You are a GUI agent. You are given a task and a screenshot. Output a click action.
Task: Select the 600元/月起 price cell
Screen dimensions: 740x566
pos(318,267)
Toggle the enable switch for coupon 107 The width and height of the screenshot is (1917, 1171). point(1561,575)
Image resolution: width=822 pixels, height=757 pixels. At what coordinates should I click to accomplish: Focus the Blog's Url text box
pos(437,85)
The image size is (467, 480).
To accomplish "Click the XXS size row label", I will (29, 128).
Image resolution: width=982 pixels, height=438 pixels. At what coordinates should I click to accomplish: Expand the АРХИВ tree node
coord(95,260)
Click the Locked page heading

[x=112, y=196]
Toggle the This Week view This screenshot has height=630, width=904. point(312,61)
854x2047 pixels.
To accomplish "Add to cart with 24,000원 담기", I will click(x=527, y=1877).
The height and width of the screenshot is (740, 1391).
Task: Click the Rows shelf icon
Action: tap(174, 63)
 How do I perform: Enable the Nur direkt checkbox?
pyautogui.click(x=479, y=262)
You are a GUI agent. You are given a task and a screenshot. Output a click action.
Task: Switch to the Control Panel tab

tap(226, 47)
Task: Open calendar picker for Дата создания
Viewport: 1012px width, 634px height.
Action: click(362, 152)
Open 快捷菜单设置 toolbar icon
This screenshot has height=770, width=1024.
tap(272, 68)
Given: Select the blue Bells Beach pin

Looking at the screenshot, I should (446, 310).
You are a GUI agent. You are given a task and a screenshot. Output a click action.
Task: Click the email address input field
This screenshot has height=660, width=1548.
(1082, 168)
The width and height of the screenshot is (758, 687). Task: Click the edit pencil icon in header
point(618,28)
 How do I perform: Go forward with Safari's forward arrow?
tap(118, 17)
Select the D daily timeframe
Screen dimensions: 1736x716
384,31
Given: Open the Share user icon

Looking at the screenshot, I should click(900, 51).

▬▬▬▬▬▬▬▬▬▬

Problem statement: Every entry should be reproduced exactly, with no part omitted.

Output for this exercise:
You are a GUI agent. You are given a task and a screenshot. Output a click action.
Task: Select the 600元/月起 price cell
Screen dimensions: 740x566
pos(318,267)
Toggle the enable switch for coupon 107 The width and height of the screenshot is (1917, 1171). point(1561,575)
Image resolution: width=822 pixels, height=757 pixels. At what coordinates should I click to accomplish: Focus the Blog's Url text box
pos(437,85)
The image size is (467, 480).
To accomplish "Click the XXS size row label", I will (29, 128).
Image resolution: width=982 pixels, height=438 pixels. At what coordinates should I click to accomplish: Expand the АРХИВ tree node
coord(95,260)
Click the Locked page heading

[x=112, y=196]
Toggle the This Week view This screenshot has height=630, width=904. point(312,61)
854x2047 pixels.
To accomplish "Add to cart with 24,000원 담기", I will click(x=527, y=1877).
The height and width of the screenshot is (740, 1391).
Task: Click the Rows shelf icon
Action: tap(174, 63)
 How do I perform: Enable the Nur direkt checkbox?
pyautogui.click(x=479, y=262)
You are a GUI agent. You are given a task and a screenshot. Output a click action.
Task: Switch to the Control Panel tab

tap(226, 47)
Task: Open calendar picker for Дата создания
Viewport: 1012px width, 634px height.
Action: click(362, 152)
Open 快捷菜单设置 toolbar icon
This screenshot has height=770, width=1024.
tap(272, 68)
Given: Select the blue Bells Beach pin

Looking at the screenshot, I should (446, 310).
You are a GUI agent. You are given a task and a screenshot. Output a click action.
Task: Click the email address input field
This screenshot has height=660, width=1548.
(1082, 168)
The width and height of the screenshot is (758, 687). Task: Click the edit pencil icon in header
point(618,28)
 How do I perform: Go forward with Safari's forward arrow?
tap(118, 17)
Select the D daily timeframe
Screen dimensions: 1736x716
384,31
Given: Open the Share user icon

Looking at the screenshot, I should click(900, 51).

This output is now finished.